The huge increase of generated data in the network it is also bringing a big increase of the metadata used to track what is happening in the network. This kind of data can be fully characterized as a big data as it is fulfilling all 4Vs of Big data, Volume, Variety, Velocity, and Variability.
Once Big data is collected and stored it is necessary to process it, which for results has extraction of knowledge which can be used later to make actions in the network, like network optimization in the different levels of the network, enabling specific services to the users, like video caching techniques closer to the user, or to predict cells behavior in order to pre-initialize resources in the network.
The proposed framework for big data analytics in the mobile networks (Figure 1) consists of four following blocks [1]:
- Big Data collection – Data can be collected from UEs (from user applications or control signaling), the RAN (cell-level data from eNodeBs), the core network (user bearers/services) and from Internet service providers.
- Storage management – Needs to have a scalable capacity as well as scalable performance. Pre-processing of data is necessary before storage, to remove unusable, incomplete and redundant data.
- Data Analytics – Collected data is multi-sourced, heterogeneous, real-time and voluminous, which leads to different challenges in data processing and the extraction of actionable knowledge to be used for the design of adaptive schemes for network optimization.

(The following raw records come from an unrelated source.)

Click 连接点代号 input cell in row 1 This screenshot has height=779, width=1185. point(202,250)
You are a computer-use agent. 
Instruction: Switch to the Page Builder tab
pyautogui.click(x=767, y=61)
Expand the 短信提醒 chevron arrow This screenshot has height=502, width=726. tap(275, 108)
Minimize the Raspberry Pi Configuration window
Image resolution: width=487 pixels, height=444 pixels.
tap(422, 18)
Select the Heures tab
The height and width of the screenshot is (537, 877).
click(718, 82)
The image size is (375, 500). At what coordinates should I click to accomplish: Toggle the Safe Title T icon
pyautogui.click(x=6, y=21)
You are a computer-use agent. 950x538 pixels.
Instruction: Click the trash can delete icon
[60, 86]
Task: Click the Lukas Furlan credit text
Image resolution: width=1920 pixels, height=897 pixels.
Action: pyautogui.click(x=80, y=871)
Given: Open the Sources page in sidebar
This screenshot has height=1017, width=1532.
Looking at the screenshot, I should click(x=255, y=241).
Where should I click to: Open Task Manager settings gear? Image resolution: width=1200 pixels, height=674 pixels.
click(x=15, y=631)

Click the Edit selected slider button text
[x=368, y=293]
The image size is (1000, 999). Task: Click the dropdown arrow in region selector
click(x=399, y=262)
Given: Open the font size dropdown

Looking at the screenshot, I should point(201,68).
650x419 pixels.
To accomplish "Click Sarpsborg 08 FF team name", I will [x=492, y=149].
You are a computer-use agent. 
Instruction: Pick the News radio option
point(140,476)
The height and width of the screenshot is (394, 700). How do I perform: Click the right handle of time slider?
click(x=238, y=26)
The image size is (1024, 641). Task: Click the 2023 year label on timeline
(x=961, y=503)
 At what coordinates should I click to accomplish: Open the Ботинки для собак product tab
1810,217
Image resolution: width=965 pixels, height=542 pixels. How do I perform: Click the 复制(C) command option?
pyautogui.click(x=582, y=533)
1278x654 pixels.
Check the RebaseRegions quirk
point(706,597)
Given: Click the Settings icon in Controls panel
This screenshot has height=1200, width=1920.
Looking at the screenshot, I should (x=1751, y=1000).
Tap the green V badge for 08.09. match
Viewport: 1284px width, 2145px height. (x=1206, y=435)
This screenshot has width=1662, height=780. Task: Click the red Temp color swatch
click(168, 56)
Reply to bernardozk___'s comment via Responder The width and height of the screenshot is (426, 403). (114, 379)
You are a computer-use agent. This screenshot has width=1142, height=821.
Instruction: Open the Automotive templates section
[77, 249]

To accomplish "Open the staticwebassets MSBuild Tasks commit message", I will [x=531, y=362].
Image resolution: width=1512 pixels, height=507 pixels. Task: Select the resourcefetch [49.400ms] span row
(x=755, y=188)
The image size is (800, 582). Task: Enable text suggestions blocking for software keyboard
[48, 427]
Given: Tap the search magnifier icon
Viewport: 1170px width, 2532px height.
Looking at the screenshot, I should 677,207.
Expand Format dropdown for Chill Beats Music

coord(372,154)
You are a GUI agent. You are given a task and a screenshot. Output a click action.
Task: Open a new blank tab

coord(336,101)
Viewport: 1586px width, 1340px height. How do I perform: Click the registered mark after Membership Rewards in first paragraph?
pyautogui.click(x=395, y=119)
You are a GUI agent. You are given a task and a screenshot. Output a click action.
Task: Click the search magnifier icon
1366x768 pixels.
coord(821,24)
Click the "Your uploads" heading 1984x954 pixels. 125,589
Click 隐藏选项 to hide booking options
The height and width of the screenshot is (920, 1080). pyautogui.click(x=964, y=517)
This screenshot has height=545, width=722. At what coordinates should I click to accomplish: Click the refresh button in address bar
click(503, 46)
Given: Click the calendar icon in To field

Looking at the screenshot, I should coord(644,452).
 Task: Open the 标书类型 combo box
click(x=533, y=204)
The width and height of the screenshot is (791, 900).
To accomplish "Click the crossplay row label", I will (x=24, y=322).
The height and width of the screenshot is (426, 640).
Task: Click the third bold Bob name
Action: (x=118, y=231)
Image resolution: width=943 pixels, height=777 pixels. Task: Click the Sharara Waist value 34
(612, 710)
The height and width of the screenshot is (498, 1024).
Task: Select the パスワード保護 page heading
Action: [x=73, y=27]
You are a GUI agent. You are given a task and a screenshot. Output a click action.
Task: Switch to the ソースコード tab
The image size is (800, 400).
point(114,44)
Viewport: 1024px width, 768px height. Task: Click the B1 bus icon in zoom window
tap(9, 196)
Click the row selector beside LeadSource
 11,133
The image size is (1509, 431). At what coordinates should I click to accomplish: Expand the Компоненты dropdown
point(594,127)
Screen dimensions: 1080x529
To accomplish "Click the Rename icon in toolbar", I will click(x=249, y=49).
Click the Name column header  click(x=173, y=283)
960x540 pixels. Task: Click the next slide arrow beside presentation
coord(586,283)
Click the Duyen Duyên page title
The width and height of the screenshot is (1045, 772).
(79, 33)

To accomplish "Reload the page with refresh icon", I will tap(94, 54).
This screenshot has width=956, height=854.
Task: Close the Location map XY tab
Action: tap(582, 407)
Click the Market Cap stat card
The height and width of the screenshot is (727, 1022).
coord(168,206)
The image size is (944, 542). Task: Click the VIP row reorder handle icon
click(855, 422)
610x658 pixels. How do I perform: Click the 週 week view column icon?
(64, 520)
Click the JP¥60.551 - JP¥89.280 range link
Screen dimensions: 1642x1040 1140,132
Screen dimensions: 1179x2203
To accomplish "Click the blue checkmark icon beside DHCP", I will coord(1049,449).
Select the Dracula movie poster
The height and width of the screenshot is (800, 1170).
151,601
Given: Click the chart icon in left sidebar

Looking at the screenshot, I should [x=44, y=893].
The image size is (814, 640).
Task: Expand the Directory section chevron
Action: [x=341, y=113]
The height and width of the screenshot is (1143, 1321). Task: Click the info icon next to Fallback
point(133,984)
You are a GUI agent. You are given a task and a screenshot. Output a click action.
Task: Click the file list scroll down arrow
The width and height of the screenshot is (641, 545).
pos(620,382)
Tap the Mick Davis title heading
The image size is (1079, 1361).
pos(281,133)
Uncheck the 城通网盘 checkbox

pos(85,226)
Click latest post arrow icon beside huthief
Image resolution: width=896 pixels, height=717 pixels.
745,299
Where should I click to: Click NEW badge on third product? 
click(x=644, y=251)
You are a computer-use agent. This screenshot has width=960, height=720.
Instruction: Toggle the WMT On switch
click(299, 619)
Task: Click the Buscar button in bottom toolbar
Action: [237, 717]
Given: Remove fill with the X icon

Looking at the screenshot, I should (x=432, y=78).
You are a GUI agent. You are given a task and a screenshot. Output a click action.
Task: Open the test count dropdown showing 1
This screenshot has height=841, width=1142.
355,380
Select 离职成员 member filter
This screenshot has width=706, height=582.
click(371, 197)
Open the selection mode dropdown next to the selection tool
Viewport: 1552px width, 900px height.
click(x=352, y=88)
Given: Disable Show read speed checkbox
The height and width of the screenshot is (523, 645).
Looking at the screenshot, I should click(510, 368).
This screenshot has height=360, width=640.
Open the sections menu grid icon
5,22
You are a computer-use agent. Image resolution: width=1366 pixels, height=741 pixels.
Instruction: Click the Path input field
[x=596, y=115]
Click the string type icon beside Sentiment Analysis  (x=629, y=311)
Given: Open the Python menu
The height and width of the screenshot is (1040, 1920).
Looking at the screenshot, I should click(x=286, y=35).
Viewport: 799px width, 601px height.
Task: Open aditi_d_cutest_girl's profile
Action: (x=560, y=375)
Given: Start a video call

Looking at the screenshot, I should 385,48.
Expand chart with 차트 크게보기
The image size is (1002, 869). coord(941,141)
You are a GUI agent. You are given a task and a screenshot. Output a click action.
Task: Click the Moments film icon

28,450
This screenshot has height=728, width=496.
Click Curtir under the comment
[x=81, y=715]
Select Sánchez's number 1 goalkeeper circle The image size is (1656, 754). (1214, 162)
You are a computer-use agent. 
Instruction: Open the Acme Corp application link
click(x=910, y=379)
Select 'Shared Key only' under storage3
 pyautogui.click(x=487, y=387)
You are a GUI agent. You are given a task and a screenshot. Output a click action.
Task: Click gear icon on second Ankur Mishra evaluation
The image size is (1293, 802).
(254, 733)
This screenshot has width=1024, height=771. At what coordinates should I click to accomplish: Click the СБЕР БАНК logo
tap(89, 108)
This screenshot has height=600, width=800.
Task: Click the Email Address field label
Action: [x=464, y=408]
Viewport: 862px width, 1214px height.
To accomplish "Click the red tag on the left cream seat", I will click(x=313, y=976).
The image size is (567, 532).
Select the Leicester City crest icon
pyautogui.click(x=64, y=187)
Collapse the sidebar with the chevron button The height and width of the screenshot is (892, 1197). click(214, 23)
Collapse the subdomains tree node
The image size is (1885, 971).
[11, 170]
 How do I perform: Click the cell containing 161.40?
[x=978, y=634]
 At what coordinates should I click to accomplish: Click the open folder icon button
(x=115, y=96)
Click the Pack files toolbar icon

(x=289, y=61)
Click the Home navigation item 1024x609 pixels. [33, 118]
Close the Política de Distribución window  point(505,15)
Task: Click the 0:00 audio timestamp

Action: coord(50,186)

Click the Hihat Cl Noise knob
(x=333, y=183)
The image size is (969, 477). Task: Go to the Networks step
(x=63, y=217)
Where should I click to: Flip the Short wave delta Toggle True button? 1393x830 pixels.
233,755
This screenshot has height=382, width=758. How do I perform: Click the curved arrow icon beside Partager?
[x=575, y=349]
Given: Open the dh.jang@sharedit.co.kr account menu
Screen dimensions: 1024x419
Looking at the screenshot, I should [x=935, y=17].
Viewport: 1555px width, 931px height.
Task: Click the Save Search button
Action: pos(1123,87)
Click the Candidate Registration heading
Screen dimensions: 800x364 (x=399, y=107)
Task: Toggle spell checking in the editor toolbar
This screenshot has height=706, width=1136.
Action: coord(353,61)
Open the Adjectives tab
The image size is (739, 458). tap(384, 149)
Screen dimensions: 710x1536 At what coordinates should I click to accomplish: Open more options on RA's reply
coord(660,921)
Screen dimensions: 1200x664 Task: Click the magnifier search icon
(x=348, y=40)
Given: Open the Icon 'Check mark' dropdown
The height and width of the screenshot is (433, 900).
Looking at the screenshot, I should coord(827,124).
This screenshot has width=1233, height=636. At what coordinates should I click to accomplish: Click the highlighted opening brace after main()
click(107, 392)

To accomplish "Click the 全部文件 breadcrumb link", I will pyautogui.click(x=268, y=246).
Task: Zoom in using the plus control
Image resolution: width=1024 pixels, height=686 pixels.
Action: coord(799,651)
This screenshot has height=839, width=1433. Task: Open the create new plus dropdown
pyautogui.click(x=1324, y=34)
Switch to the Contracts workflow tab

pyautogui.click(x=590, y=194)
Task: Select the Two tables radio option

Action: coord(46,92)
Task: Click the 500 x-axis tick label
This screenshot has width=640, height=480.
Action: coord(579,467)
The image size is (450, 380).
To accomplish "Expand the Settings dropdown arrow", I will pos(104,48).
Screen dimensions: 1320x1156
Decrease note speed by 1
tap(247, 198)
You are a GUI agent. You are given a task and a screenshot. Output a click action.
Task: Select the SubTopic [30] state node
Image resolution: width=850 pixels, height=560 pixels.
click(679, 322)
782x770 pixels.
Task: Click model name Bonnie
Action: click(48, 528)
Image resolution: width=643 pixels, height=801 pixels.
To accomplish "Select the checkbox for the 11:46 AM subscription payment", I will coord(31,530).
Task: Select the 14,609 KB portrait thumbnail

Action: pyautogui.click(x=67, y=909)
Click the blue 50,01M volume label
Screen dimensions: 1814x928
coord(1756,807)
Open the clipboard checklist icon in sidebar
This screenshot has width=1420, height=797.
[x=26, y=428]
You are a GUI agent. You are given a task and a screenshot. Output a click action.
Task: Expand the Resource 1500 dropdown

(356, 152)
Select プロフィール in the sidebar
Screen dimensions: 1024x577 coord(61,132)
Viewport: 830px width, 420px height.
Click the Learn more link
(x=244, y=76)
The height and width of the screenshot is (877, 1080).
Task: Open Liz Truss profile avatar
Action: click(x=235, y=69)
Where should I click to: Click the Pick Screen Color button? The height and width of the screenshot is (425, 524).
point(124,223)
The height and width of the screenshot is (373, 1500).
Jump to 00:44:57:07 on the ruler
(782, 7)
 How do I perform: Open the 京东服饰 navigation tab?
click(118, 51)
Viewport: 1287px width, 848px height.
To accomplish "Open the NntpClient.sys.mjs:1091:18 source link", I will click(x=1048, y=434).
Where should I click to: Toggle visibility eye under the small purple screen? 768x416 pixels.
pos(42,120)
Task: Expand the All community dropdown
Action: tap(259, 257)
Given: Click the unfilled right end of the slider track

- Network optimization – Optimization results are implemented by the control functions in the RAN. It is possible to perform user-level optimization or the prediction of traffic variations in a local area or over network coverage. This approach can be used to optimize the resource management in heterogeneous networks by predicting the users’ dynamics and requirements or predicting the intercell interference. It also can be used for optimal localization of cache servers or for Quality of Experience modeling.
Figure 1 Big Data-driven network optimization framework [1]
All four blocks can be scopes of the future research because every of the listed components can be observed and optimized separately taking certain assumptions from the other blocks. From the other side, more complex analysis can consider all the blocks jointly focusing on the specific scenario.
For sure that Big data analytics will be one of the key elements in 5G and beyond networks which will enable network operators to better understand the behavior of whole network as well as of the partial components, to predict events and outcomes, or to monitor rapid fluctuations. The possibilities of Big data analytics are uncountable and challenges in this scope are numerous.
References:
[1] Zheng, Kan, et al. “Big data-driven optimization for mobile networks toward 5G.” IEEE network 30.1 (2016): 44-51.